К импровизированному ужину, конечно, пригласили соавтора этого блюда, хозяйку с ее малышней, а Женя, с моего разрешения – еще и знакомых ему солдаток из расположенного недалеко БАО – батальона аэродромного обслуживания. Все были довольны, хвалили кулинара, особенно аэродромщицы. Видимо, паек у них был не как у летчиков, а поскромнее. Зато как их, бедных, тошнило и «выворачивало», когда они узнали, что это конина, да еще от той подорвавшейся лошади! Непривычны еще были к фронтовой экзотике.

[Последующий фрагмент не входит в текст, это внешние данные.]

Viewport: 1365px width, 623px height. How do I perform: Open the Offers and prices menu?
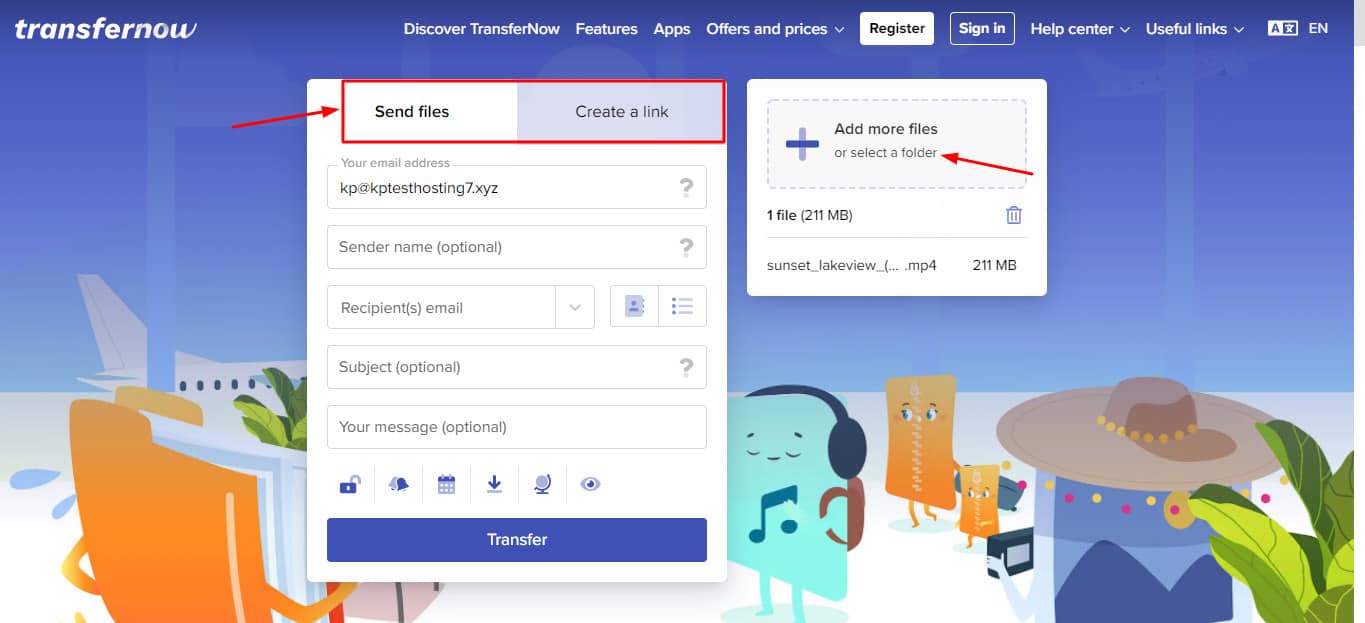(775, 29)
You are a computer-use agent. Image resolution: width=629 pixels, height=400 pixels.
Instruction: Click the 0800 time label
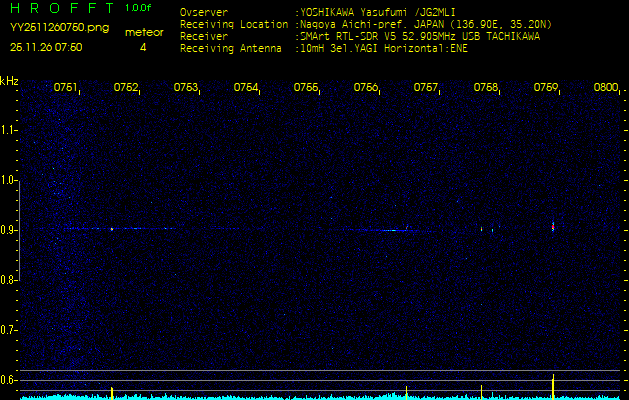click(x=606, y=87)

Вообще за столь продолжительное время нашего пребывания в Городце были и свидания, и танцы вечерами. Частенько, когда надвигались сумерки и боевая подготовка прекращалась, по чьей-нибудь инициативе в большой хате, а то и во дворе устраивали хоровое пение. Песня на фронте, если ей находится место и время, да еще не по команде, как-то особенно проникает в души. Она очищает их от многого негативного, что скапливается за ох какие нелегкие дни боевые, когда жизнь человеческая висит на таком тоненьком волоске, а душа исковеркана видением множества смертей твоих друзей…

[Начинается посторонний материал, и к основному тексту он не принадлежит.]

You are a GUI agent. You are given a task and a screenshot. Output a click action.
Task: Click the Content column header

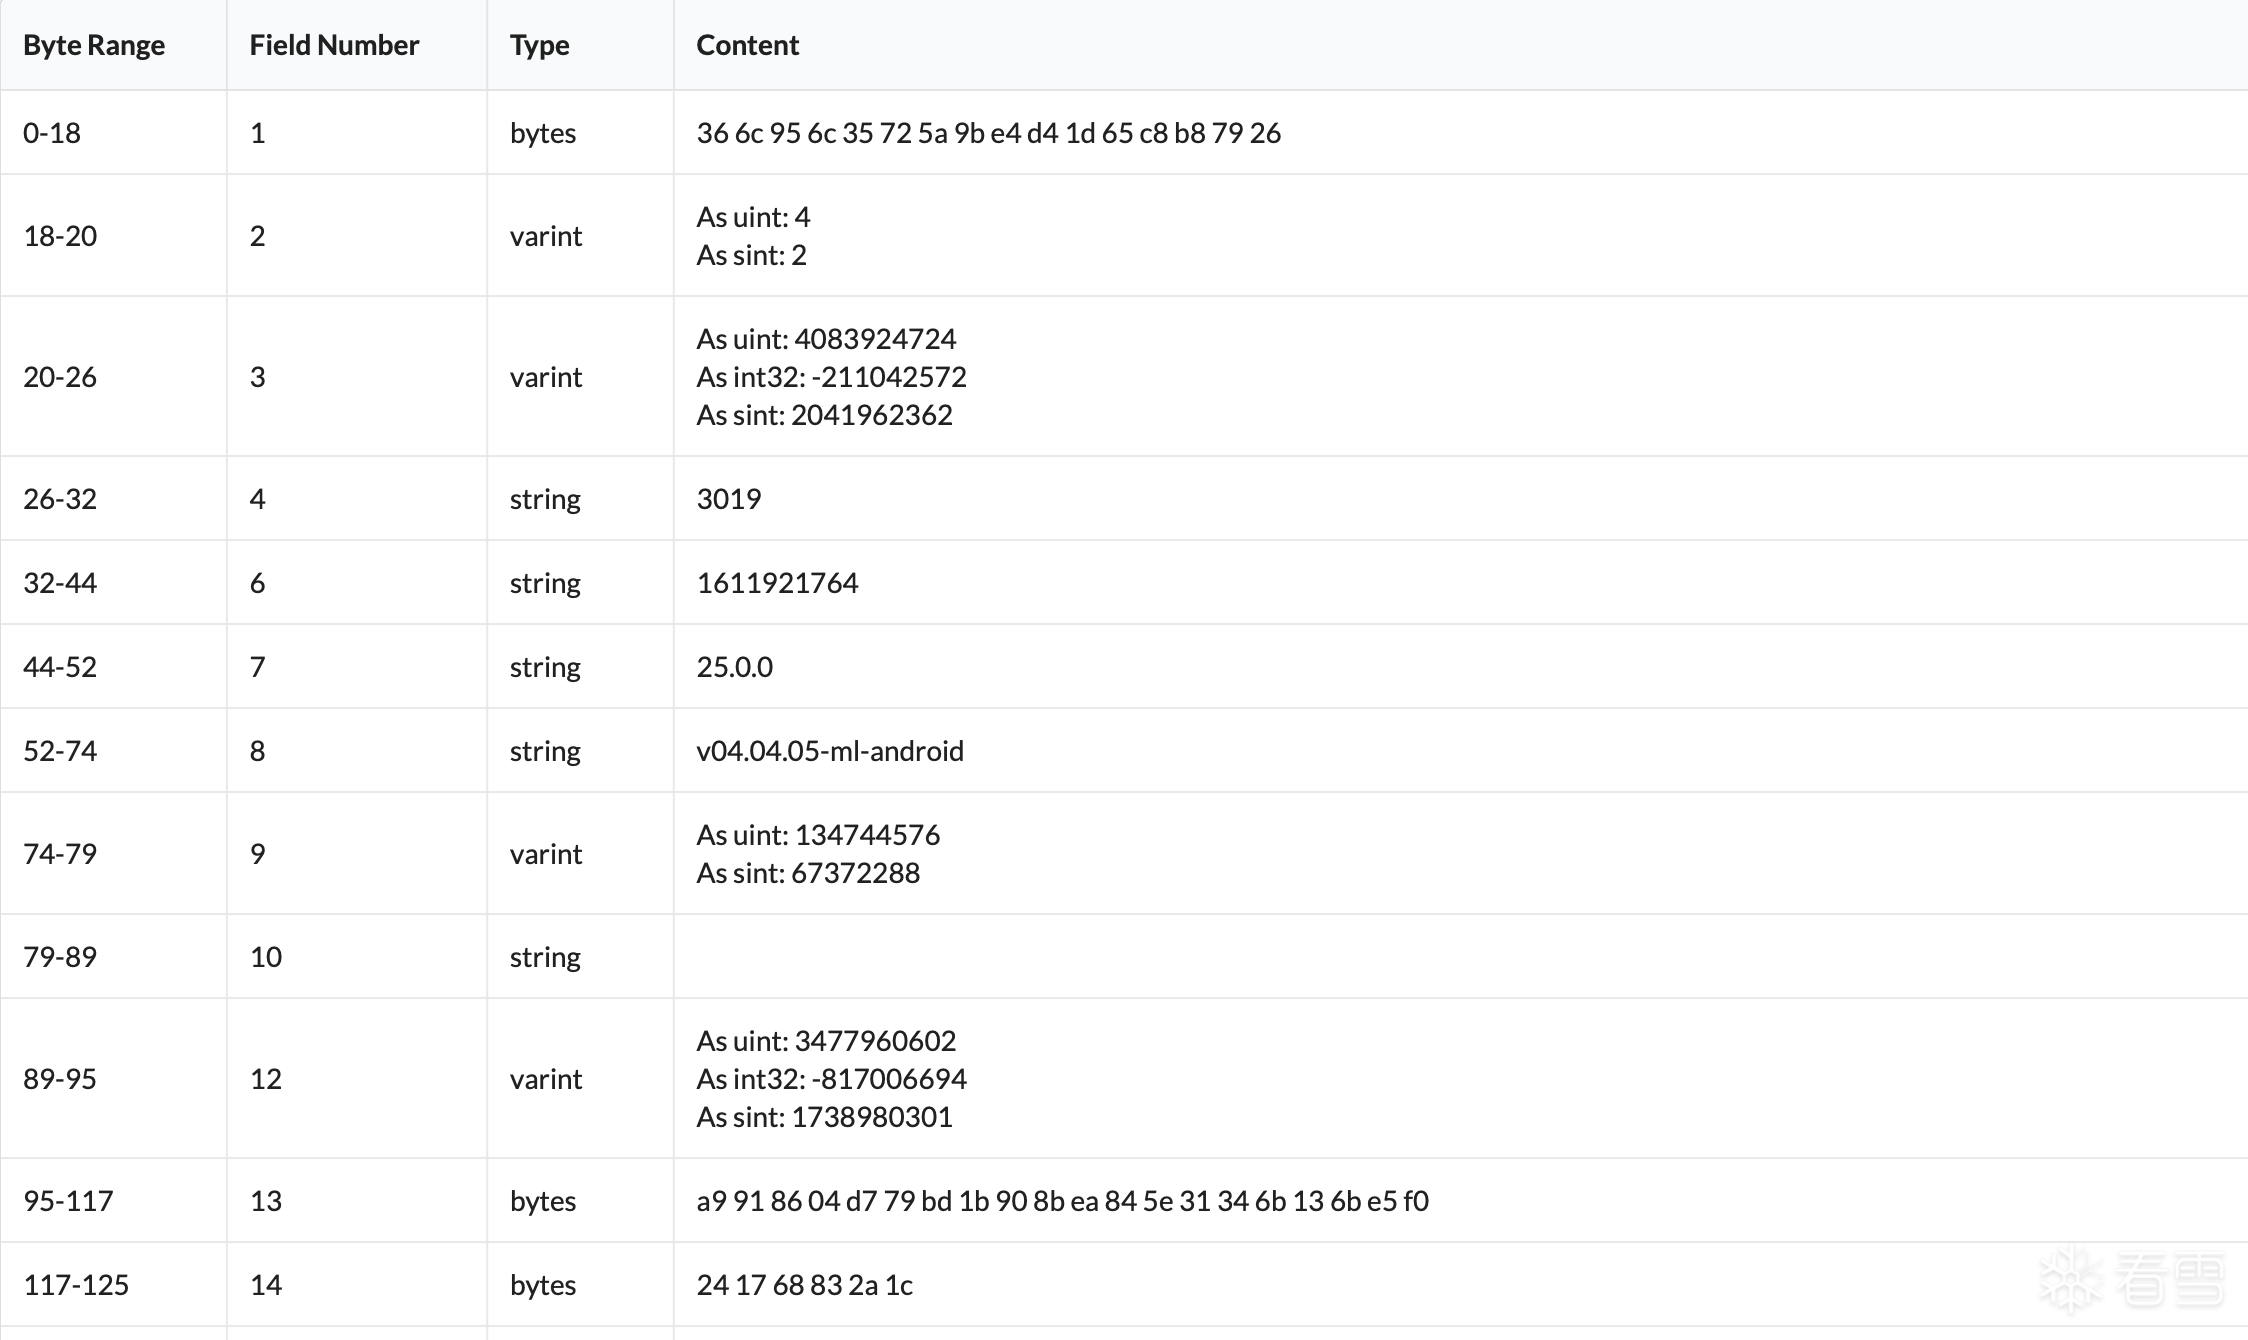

А как самозабвенно пели в такие минуты! Ведь не было ни дирижеров, ни хормейстеров, но откуда-то появлялись и тенора, и басы, первые и вторые голоса, и так слаженно они звучали, так мощно и многоголосно, даже почти профессионально, что внутри хаты и около нее собирались местные жители и слушали эти импровизированные концерты со слезами благодарности.
Белорусских песен не пели, знали только плясовые «Лявониху» да «Бульбу буйну, бульбу дробну». Зато украинские про Дорошенко и Сагайдачного с их «вийськом Запоризьским», да про «Зеленый гай, густесенькый», где «вода як скло блыщить», да еще «Ой ты, Галю» – в репертуаре были всегда. Но больше всего любили раздумчивые русские песни, например про Ермака («Ревела буря»), в которой с каким-то особенным чувством произносились слова: «и пала грозная в боях, необнажив мечей, дружина…» Чаще других запевали любимую чапаевскую, из известного всем фильма: «Ты добычи не добьешься, черный ворон, я не твой», а особенно – «Бежал бродяга с Сахалина» и «Славное море, священный Байкал». Наверное, эти песни как-то отвечали тому состоянию души, которое было у штрафников…

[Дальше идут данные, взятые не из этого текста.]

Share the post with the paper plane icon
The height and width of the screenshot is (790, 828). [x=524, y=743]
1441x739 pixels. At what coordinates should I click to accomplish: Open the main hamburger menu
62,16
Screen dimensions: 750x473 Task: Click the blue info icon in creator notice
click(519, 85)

Во время формирования в Городце столько песен перепели, а местные девицы своими чистыми, звонкими, высокими голосами так их украшали! Все это настолько сближало, что и танцевальные вечера, и свидания, чего греха таить, заканчивались иногда почти свадьбами. Пусть и не настоящими, но уж что было, то было. Жалостливые были женщины, и сами натерпевшиеся, и мужчин, которым один Бог знал, сколько жизни оставалось, жалели…
Поэтому, когда поступила команда срочно грузиться в железнодорожный эшелон, можно себе представить, сколько слез было пролито, и не только девчатами. Плакали и старушки, привыкшие к физической помощи молодых, здоровых мужчин и сожалевшие об утрате той сердечности, которая сложилась в общении с нашими непростыми бойцами.
…Погрузка шла слаженно и довольно быстро, так что к вечеру эшелон уже отправился в путь по восстановленной железной дороге. Оказалось, почти с правого фланга нашего фронта мы должны были переместиться на его левый фланг, то есть на самый юго-запад освобожденной части Белоруссии. Ехали сравнительно быстро, как позволяли только недавно восстановленные рельсовые пути. Я заметил два оригинальных приема, какими немцы разрушали железнодорожные пути.
Один – когда каким-то устройством, вроде гигантского плуга, смонтированного на прицепленной к паровозу платформе и опущенного на полном ходу между рельсами, каждая деревянная шпала ломалась этим «шпалоломом» пополам, как спичка. И так на протяжении сотен метров.